* [Document excerpt]:
%%
This stuff will probably make me run nekkid through the woods screaming to the Viking gods


----------



## Wade E (Apr 13, 2009)

I havent made a Mead (Melomel) this year but an due soon, just waiting for the fresh fruit to grow.


----------



## jbullard1 (Apr 13, 2009)

Wade E said:


> I havent made a Mead (Melomel) this year but an due soon, just waiting for the fresh fruit to grow.




What fruit do you use?


----------



## Wade E (Apr 13, 2009)

I love to make Blueberry and Raspberry Melomel. I have also tried Honey Dew melon made by a person who runs a LHBS and that too was awesome. i will make a Cyser this year with the crab apples that I get every year, I have a decent supply of Crab apple wine now so will have to try this out!


----------



## WildSeedGrrrl (Apr 13, 2009)

Blueberry and raspberry sound like they would be delicious. Do you find that the fruit help with the lessening time of the aging of the mead? OI know a minimum of 1 year with mead? Unless it's the JAO.


----------



## Wade E (Apr 13, 2009)

Definetely! Sweetening also reduces the need to age but time still surely makes it even better.


----------



## vuarra (Apr 22, 2009)

Manimal said:


> Try to get a yeast starter going with ... EC-1118. (snip) I'm surprised you got much fermentation happening at all with bread yeast.



As much as I agree, I also have to state that I had a 1.120 OG finish out at about 0.999 FG. That took EC-1118, yeast nutrient, and about 18 months of patience.

It was also the best drink I had ever quaffed, so don't despair!


----------



## Malkore (Apr 23, 2009)

The lighter the honey and the lower the total ABV, typically means less aging is required.
And as already stated, if you lean to sweeter side vs. dry, it usually is drinkable sooner as that sweetness helps hide the harshness of 'immature' mead.


----------



## WildSeedGrrrl (May 9, 2009)
%%
* [Short exercise 1]: In the mead thread, roughly how long did vuarra's batch that started at a 1.120 OG take to finish?
* [Short exercise 2]: Name every fruit mentioned in the mead thread.
The material after this point comes from a separate source.

* [Items]:
%%
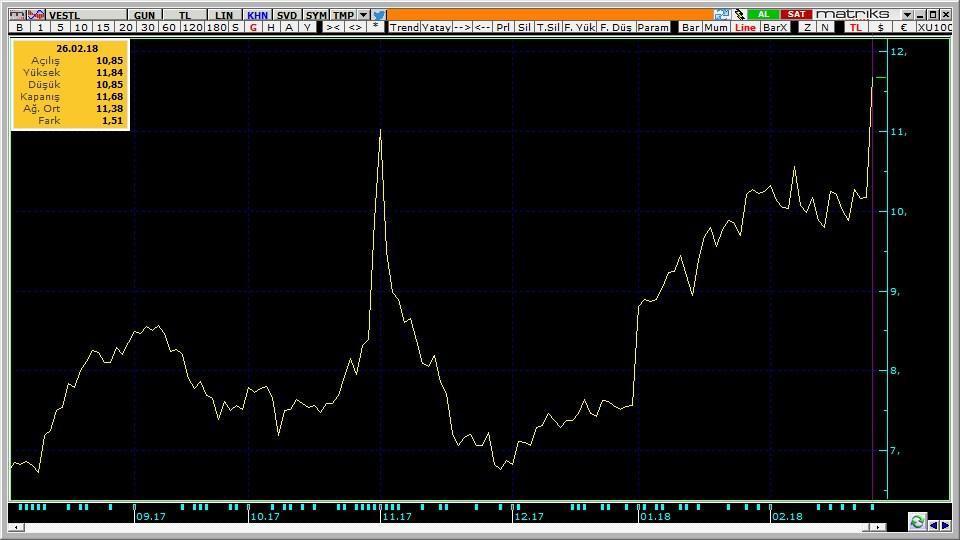
Task: Open the dropdown arrow beside the Matriks logo
Action: point(907,15)

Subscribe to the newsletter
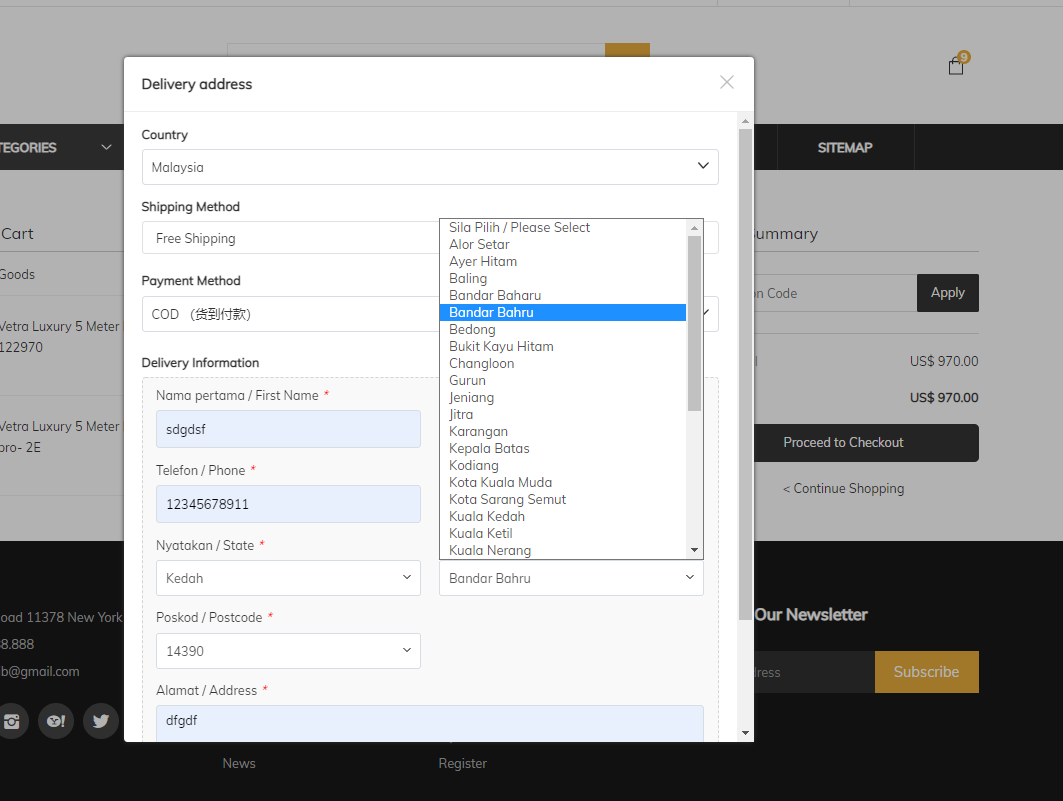click(x=926, y=672)
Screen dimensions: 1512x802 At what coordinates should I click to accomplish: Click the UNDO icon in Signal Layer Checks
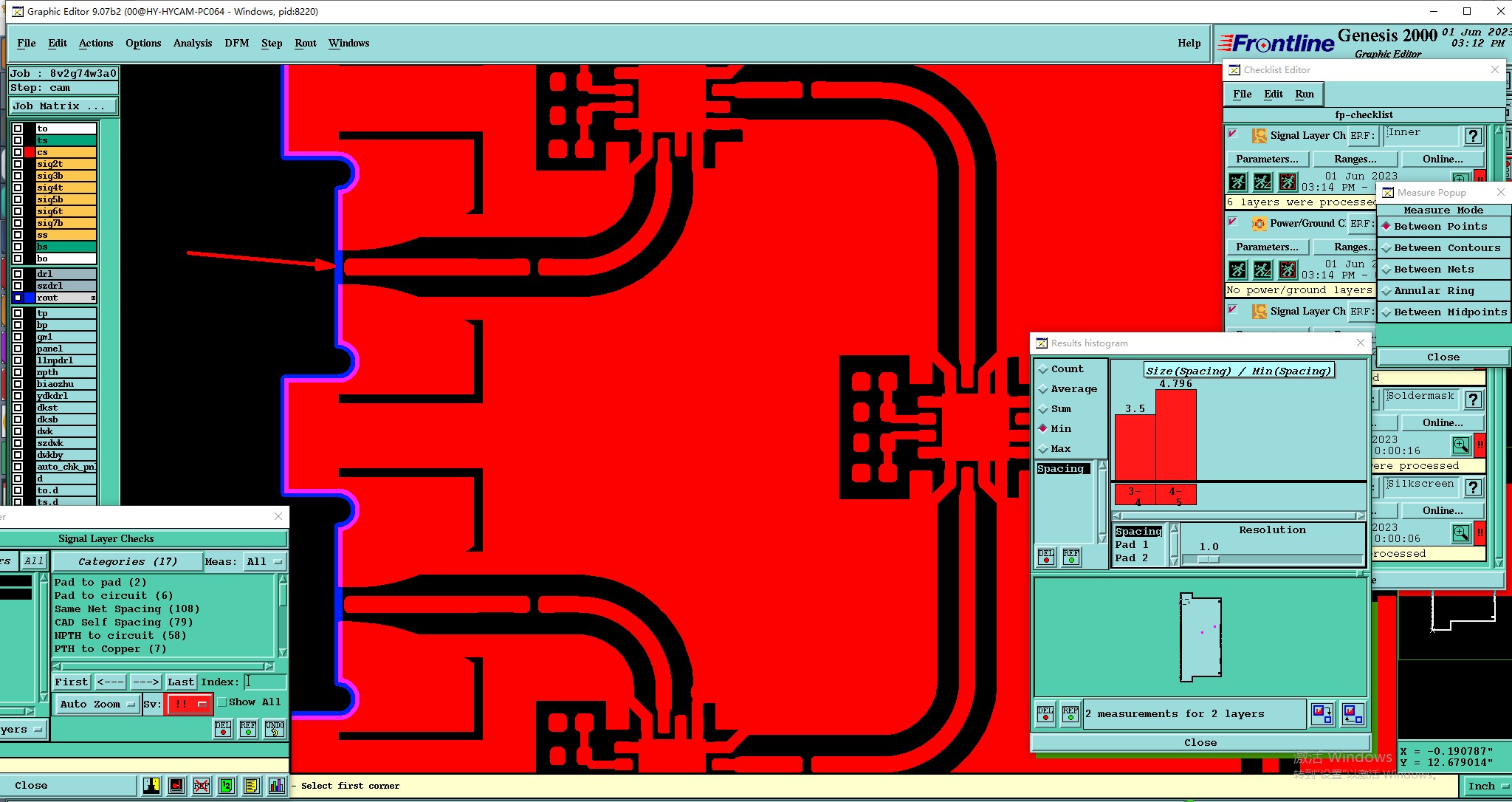click(x=274, y=729)
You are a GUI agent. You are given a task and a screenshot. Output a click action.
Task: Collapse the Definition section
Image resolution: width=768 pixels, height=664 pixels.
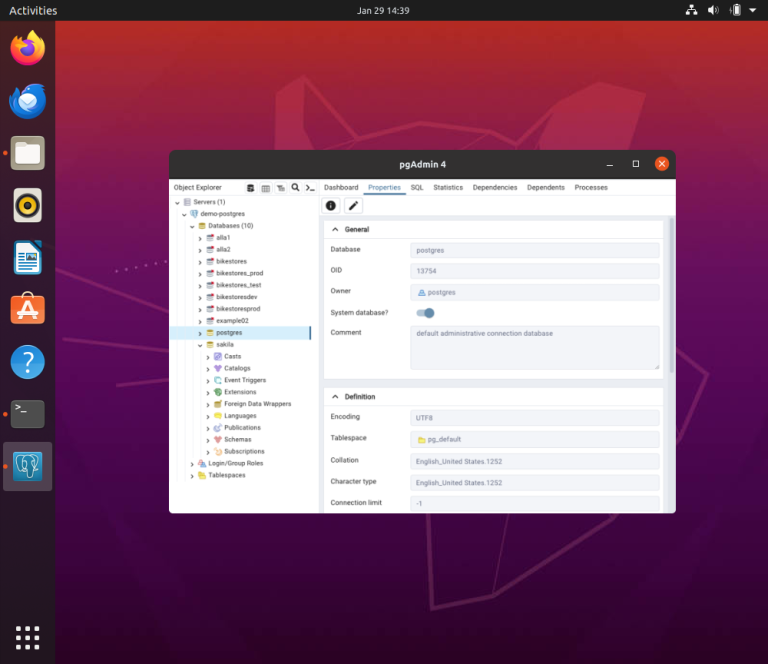(335, 397)
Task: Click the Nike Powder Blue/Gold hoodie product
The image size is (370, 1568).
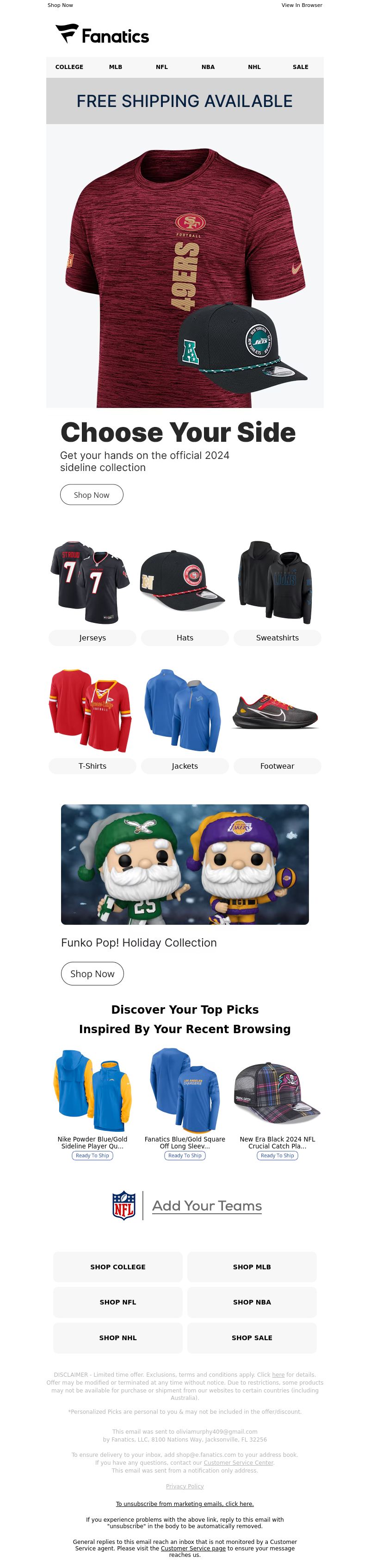Action: coord(92,1090)
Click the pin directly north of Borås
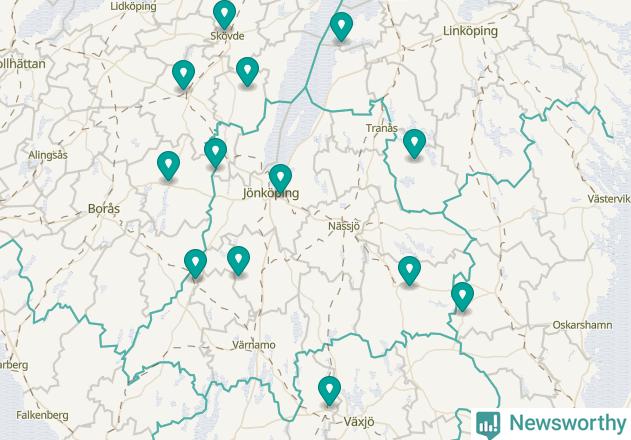631x440 pixels. pos(169,166)
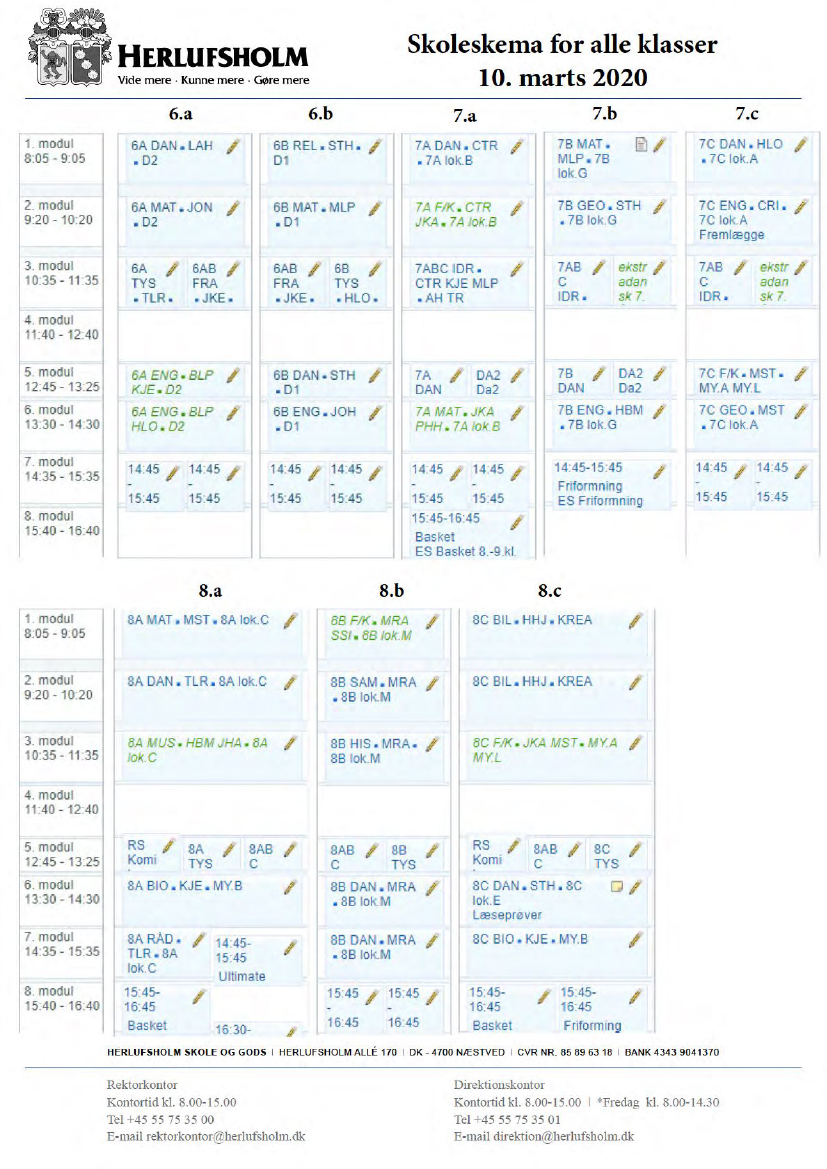Edit 7A DAN CTR lesson via pencil
Screen dimensions: 827x1169
point(517,146)
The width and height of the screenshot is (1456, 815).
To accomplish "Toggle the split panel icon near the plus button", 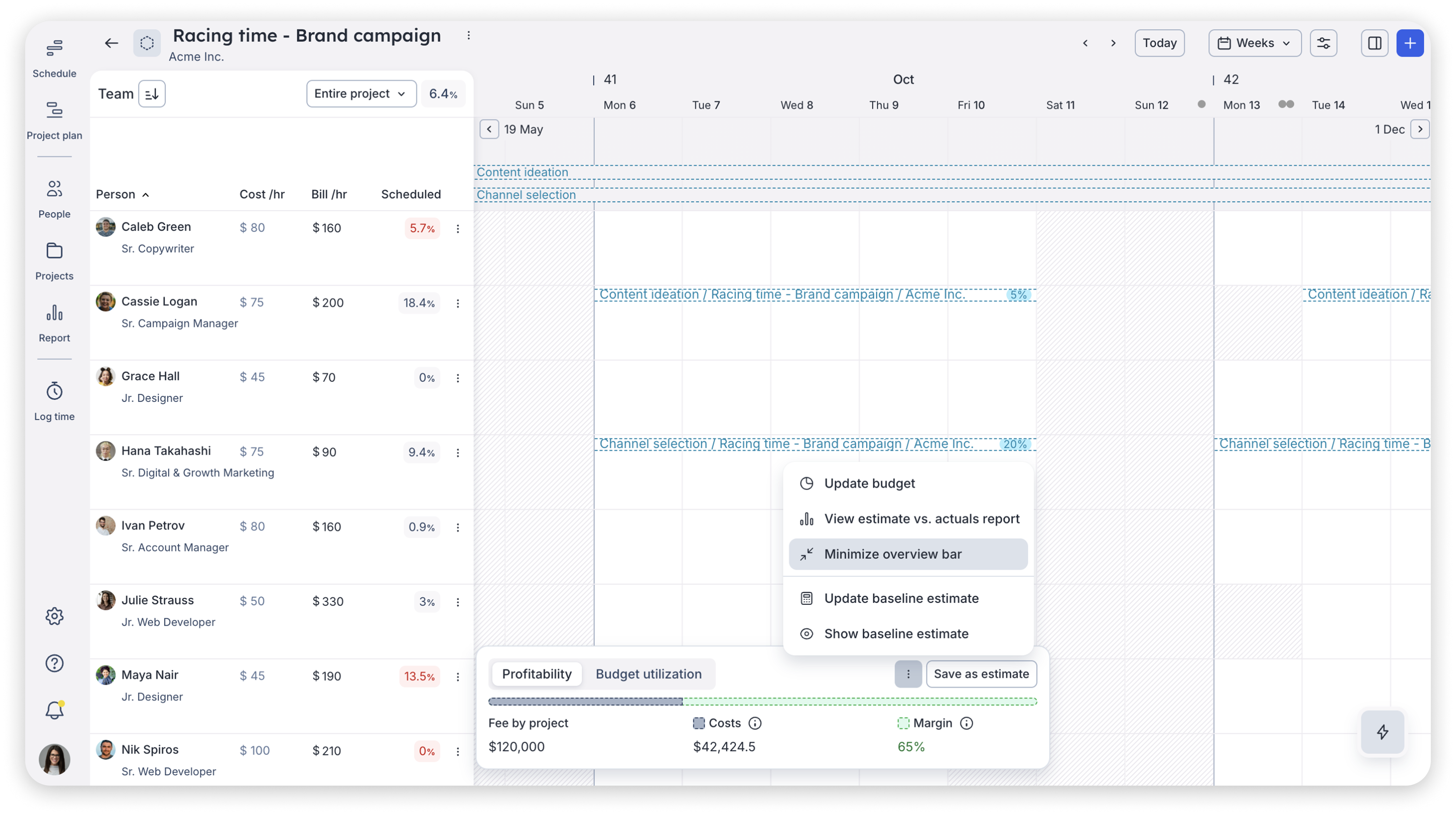I will (1375, 42).
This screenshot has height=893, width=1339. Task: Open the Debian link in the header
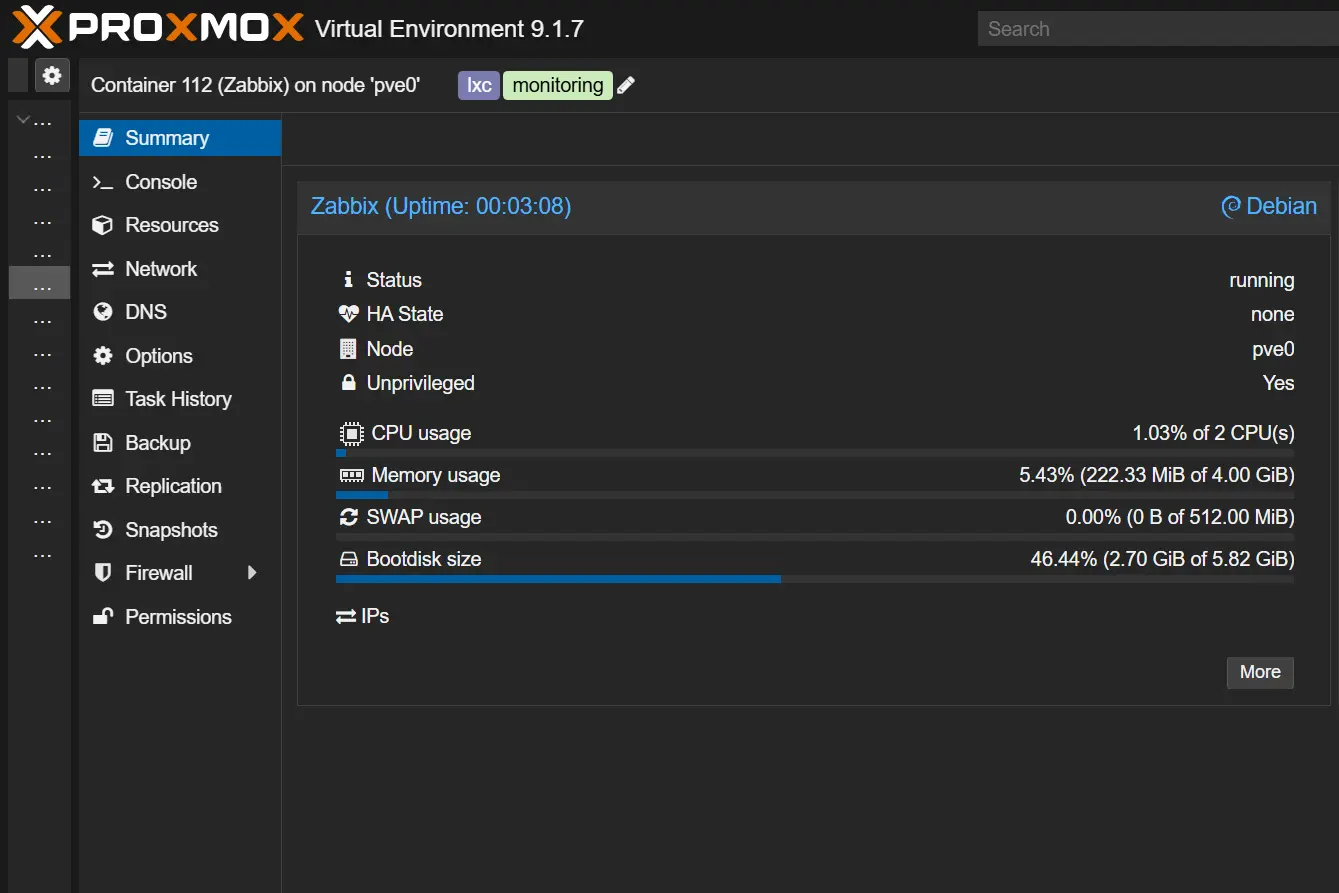click(x=1268, y=206)
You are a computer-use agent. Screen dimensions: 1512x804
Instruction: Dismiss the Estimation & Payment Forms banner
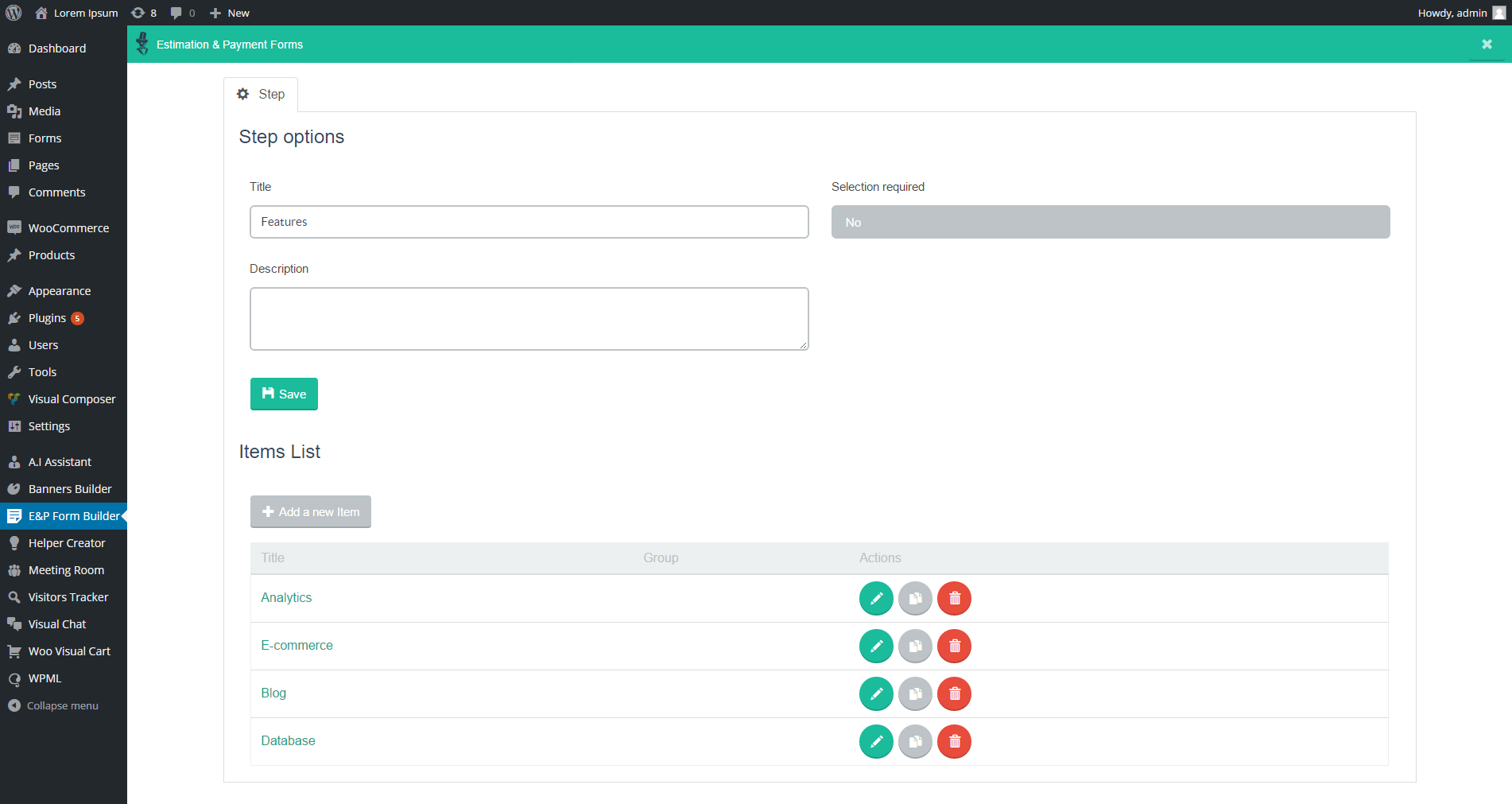[x=1486, y=44]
%%
* [Exercise result 1]: About 18 months.

* [Exercise result 2]: Blueberry, raspberry, honeydew melon, crab apple